Saved data entries
=== Begin Enclosure ===
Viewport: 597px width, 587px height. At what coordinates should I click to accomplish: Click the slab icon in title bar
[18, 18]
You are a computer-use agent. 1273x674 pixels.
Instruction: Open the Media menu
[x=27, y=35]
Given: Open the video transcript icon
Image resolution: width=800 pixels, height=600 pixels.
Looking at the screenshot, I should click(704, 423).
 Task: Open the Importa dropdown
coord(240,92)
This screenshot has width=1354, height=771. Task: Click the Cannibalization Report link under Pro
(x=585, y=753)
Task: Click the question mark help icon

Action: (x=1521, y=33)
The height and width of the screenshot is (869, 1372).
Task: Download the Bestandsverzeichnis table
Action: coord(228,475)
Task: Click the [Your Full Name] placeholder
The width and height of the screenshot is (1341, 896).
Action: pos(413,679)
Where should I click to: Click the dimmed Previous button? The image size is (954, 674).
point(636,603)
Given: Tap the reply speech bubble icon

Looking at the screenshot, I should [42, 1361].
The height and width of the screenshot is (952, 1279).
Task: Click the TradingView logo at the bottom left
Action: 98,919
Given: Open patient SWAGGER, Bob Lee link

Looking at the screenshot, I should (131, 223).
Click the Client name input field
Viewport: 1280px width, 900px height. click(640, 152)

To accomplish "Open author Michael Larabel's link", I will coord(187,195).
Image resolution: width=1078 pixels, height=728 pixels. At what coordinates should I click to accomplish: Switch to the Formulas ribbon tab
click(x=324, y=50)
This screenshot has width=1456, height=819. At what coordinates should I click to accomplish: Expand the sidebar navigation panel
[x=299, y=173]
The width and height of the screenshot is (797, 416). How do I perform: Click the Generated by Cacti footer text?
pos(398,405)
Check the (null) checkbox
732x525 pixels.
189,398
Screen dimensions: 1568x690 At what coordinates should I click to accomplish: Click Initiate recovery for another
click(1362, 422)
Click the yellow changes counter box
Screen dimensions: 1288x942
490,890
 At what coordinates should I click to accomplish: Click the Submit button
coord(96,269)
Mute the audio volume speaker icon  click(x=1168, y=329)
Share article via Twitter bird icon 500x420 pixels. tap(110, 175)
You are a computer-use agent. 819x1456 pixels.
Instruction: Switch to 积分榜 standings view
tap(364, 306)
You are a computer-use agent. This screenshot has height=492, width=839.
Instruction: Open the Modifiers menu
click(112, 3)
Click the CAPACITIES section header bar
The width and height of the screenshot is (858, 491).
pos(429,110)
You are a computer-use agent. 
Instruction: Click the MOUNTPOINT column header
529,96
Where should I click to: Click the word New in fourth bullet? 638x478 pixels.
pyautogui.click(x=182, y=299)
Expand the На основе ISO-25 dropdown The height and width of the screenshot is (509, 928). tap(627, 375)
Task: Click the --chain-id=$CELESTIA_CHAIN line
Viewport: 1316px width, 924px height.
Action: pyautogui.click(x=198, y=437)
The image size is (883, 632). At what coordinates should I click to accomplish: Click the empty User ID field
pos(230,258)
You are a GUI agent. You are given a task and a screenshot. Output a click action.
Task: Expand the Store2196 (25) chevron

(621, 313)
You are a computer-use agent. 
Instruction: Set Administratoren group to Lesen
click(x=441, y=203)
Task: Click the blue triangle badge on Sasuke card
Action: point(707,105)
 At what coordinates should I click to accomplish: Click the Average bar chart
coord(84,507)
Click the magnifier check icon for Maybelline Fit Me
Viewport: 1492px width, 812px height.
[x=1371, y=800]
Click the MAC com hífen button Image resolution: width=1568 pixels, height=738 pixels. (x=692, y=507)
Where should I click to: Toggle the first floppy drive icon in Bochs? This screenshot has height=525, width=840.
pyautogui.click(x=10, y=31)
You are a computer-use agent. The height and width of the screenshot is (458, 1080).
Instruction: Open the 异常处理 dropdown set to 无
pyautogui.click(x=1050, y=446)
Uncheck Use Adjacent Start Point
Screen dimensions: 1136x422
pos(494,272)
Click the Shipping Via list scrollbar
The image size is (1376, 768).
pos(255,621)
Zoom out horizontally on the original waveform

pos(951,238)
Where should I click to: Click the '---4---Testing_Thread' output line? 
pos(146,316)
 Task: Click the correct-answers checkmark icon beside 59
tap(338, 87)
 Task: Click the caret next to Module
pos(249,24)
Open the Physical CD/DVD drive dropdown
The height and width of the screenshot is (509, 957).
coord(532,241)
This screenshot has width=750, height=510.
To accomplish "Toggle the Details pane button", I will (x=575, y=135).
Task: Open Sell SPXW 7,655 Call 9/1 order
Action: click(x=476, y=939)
=== End Enclosure ===
WHAT TO PRODUCE
Look above for the line containing "Where should I click to: Click the '---4---Testing_Thread'"; copy from it through the last line, exactly, and nothing more.

RESULT OF THE TASK
Where should I click to: Click the '---4---Testing_Thread' output line? 
pos(146,316)
 Task: Click the correct-answers checkmark icon beside 59
tap(338, 87)
 Task: Click the caret next to Module
pos(249,24)
Open the Physical CD/DVD drive dropdown
The height and width of the screenshot is (509, 957).
coord(532,241)
This screenshot has width=750, height=510.
To accomplish "Toggle the Details pane button", I will (x=575, y=135).
Task: Open Sell SPXW 7,655 Call 9/1 order
Action: click(x=476, y=939)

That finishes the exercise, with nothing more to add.